- **Action item**: For the listing that follows, give again exactly the lines from the one with "Legal (229, 890)" to the one with "Página no encontrada (694, 164)", including both.

- **Dataset extract**:
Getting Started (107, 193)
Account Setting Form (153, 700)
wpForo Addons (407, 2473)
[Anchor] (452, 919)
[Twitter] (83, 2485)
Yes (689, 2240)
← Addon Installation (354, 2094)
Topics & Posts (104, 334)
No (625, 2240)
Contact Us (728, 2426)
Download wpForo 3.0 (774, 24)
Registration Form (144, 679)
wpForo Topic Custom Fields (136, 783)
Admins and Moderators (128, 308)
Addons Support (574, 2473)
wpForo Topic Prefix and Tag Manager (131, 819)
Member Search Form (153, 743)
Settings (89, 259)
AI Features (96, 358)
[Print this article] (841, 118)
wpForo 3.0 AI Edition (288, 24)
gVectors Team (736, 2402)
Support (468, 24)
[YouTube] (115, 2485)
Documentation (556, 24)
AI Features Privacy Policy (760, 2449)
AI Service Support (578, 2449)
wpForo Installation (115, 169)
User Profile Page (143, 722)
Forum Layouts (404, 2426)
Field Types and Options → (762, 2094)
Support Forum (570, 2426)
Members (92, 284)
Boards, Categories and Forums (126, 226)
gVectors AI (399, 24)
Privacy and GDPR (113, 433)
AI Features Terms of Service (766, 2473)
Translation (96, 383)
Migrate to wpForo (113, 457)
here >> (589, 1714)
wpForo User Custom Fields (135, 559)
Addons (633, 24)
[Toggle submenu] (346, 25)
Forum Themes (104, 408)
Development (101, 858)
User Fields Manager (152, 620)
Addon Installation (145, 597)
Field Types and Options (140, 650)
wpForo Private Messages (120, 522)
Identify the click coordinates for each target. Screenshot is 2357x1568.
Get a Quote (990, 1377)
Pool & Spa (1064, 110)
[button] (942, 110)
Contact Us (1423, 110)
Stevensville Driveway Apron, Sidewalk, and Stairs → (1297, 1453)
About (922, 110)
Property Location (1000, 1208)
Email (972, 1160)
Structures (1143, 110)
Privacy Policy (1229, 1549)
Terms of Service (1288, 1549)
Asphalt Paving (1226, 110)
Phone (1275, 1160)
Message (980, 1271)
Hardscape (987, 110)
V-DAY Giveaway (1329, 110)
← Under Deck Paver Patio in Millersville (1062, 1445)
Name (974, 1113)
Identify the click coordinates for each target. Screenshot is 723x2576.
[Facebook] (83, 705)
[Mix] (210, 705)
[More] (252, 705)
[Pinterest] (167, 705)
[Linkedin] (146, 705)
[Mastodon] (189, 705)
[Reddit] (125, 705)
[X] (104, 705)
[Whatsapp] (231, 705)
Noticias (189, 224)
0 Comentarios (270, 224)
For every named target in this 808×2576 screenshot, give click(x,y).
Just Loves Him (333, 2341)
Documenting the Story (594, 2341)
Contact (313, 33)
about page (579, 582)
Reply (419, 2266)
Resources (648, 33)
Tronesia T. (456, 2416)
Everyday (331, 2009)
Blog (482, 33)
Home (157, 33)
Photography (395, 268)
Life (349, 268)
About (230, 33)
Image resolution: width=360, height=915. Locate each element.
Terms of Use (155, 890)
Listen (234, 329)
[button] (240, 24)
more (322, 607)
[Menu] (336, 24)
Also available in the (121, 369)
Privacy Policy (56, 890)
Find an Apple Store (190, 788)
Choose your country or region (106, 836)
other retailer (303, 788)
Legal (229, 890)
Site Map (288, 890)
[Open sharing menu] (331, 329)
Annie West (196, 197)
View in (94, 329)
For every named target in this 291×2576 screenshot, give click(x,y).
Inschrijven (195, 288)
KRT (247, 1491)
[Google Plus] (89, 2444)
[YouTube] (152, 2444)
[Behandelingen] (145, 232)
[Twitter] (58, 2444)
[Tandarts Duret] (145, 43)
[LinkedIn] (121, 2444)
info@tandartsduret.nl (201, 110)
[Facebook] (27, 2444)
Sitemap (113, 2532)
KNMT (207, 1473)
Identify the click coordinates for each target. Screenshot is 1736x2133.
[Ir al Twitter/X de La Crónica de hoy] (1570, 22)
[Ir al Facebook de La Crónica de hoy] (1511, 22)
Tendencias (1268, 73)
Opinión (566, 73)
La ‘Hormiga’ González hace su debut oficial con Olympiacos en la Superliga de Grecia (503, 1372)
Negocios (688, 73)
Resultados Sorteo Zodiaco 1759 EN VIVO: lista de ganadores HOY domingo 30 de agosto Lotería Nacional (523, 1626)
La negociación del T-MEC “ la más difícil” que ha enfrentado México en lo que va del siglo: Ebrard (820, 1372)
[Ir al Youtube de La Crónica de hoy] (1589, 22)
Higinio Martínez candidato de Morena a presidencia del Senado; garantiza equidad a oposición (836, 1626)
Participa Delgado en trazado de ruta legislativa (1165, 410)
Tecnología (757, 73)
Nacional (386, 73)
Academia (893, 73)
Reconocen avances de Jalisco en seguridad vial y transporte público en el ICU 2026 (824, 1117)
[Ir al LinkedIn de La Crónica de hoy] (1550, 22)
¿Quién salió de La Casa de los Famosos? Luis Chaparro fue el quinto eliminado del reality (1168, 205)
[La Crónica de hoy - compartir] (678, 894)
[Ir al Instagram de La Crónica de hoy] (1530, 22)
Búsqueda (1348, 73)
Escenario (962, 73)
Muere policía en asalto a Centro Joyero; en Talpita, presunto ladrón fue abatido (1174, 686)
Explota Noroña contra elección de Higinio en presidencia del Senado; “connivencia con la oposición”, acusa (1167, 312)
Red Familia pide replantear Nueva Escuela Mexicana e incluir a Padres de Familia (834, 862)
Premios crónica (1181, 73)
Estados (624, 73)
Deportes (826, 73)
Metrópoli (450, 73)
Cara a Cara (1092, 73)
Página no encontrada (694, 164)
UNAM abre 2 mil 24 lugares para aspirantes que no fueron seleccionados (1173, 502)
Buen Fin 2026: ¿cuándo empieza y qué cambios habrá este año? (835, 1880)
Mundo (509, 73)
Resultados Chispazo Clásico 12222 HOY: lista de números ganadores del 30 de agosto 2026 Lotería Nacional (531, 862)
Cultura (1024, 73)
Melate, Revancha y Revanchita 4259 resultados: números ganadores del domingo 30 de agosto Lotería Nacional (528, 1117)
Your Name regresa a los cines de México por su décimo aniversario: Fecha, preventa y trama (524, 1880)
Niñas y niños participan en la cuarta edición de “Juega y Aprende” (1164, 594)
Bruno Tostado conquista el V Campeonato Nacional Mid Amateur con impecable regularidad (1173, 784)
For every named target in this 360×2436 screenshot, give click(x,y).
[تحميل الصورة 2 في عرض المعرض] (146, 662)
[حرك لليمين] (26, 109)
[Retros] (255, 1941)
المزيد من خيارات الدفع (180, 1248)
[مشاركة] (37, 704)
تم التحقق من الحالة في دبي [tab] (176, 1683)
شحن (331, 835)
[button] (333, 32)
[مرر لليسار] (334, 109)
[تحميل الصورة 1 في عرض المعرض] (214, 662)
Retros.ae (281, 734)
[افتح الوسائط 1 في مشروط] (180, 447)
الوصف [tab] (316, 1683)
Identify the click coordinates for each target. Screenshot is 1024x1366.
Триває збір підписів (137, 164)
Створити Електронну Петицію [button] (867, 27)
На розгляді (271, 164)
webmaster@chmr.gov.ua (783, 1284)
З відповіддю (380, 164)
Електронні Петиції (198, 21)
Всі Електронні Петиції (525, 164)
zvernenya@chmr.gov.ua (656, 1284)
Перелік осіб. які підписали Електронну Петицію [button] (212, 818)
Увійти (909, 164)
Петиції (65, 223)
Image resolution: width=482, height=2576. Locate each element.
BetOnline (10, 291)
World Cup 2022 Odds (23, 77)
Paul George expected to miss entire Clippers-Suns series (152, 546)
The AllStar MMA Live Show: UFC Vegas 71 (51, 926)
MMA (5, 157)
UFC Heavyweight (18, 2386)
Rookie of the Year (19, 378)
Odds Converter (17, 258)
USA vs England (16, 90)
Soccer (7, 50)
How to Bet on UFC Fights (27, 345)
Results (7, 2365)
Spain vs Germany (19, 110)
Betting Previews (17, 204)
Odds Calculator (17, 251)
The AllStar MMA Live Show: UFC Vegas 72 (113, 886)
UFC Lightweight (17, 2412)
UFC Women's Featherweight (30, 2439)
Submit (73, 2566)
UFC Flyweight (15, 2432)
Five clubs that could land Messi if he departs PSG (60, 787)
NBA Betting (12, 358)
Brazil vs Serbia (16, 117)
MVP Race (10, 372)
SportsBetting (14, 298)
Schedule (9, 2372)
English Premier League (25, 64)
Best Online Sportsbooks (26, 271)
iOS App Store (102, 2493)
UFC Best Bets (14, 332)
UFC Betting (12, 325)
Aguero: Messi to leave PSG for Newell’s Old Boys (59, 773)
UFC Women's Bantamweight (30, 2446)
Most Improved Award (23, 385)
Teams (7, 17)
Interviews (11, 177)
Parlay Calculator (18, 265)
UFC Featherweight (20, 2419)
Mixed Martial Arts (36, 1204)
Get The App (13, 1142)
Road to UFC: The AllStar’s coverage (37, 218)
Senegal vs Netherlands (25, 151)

- **Output below**:
Legal (229, 890)
Site Map (288, 890)
[Open sharing menu] (331, 329)
Annie West (196, 197)
View in (94, 329)
For every named target in this 291×2576 screenshot, give click(x,y).
Inschrijven (195, 288)
KRT (247, 1491)
[Google Plus] (89, 2444)
[YouTube] (152, 2444)
[Behandelingen] (145, 232)
[Twitter] (58, 2444)
[Tandarts Duret] (145, 43)
[LinkedIn] (121, 2444)
info@tandartsduret.nl (201, 110)
[Facebook] (27, 2444)
Sitemap (113, 2532)
KNMT (207, 1473)
Identify the click coordinates for each target. Screenshot is 1736x2133.
[Ir al Twitter/X de La Crónica de hoy] (1570, 22)
[Ir al Facebook de La Crónica de hoy] (1511, 22)
Tendencias (1268, 73)
Opinión (566, 73)
La ‘Hormiga’ González hace su debut oficial con Olympiacos en la Superliga de Grecia (503, 1372)
Negocios (688, 73)
Resultados Sorteo Zodiaco 1759 EN VIVO: lista de ganadores HOY domingo 30 de agosto Lotería Nacional (523, 1626)
La negociación del T-MEC “ la más difícil” que ha enfrentado México en lo que va del siglo: Ebrard (820, 1372)
[Ir al Youtube de La Crónica de hoy] (1589, 22)
Higinio Martínez candidato de Morena a presidencia del Senado; garantiza equidad a oposición (836, 1626)
Participa Delgado en trazado de ruta legislativa (1165, 410)
Tecnología (757, 73)
Nacional (386, 73)
Academia (893, 73)
Reconocen avances de Jalisco en seguridad vial y transporte público en el ICU 2026 (824, 1117)
[Ir al LinkedIn de La Crónica de hoy] (1550, 22)
¿Quién salió de La Casa de los Famosos? Luis Chaparro fue el quinto eliminado del reality (1168, 205)
[La Crónica de hoy - compartir] (678, 894)
[Ir al Instagram de La Crónica de hoy] (1530, 22)
Búsqueda (1348, 73)
Escenario (962, 73)
Muere policía en asalto a Centro Joyero; en Talpita, presunto ladrón fue abatido (1174, 686)
Explota Noroña contra elección de Higinio en presidencia del Senado; “connivencia con la oposición”, acusa (1167, 312)
Red Familia pide replantear Nueva Escuela Mexicana e incluir a Padres de Familia (834, 862)
Premios crónica (1181, 73)
Estados (624, 73)
Deportes (826, 73)
Metrópoli (450, 73)
Cara a Cara (1092, 73)
Página no encontrada (694, 164)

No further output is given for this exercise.